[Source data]
_ _ _ _ _
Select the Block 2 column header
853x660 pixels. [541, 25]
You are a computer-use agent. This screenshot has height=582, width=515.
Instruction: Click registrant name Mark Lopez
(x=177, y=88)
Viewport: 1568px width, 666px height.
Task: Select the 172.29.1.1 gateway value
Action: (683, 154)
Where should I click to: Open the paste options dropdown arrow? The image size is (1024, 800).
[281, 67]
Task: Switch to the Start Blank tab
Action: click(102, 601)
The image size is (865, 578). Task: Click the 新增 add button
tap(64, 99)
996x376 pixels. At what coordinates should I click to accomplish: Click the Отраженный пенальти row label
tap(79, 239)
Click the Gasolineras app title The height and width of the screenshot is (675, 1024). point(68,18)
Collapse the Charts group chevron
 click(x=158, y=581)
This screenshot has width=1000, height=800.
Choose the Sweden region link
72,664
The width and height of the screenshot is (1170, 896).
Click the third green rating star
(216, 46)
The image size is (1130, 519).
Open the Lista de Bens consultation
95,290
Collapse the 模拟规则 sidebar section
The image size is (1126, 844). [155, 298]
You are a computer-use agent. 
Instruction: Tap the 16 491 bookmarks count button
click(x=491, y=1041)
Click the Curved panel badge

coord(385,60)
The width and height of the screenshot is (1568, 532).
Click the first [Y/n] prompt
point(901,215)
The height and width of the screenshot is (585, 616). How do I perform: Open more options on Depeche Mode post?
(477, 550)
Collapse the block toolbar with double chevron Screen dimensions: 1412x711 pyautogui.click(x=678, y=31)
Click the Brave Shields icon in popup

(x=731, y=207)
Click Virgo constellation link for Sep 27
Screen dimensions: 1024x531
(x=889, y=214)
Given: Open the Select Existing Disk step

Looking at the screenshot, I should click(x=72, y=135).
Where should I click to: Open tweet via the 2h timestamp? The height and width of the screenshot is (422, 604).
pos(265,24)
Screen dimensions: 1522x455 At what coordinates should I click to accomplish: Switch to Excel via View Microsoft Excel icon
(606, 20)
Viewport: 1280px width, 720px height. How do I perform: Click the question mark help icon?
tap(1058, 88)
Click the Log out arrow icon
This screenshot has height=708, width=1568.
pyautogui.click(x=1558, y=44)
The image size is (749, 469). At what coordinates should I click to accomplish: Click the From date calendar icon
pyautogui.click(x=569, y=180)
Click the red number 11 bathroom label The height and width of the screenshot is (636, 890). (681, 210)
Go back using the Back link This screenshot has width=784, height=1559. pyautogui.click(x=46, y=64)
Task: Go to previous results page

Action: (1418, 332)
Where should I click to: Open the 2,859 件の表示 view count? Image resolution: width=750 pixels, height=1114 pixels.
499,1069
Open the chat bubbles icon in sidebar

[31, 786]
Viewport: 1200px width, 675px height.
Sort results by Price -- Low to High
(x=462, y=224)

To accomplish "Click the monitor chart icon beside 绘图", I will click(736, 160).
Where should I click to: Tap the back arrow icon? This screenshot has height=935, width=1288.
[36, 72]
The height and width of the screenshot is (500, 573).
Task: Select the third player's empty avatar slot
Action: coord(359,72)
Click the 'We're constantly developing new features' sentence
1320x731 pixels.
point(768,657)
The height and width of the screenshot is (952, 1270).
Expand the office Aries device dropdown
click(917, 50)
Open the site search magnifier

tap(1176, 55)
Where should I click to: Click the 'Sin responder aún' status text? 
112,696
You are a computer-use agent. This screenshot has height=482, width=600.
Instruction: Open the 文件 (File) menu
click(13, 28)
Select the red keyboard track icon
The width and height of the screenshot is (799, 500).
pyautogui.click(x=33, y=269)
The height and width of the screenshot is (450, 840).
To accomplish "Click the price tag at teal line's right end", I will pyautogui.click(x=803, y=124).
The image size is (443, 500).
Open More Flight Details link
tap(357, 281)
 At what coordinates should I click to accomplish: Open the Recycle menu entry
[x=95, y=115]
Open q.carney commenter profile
_ _ _ _ _
• Goal of the exercise:
Write out once more the lines above beginning at the line with "At what coordinates should I click to accomplish: Open"; continue through the final line and stop there.

• Solution to this problem:
 At what coordinates should I click to accomplish: Open the Recycle menu entry
[x=95, y=115]
Open q.carney commenter profile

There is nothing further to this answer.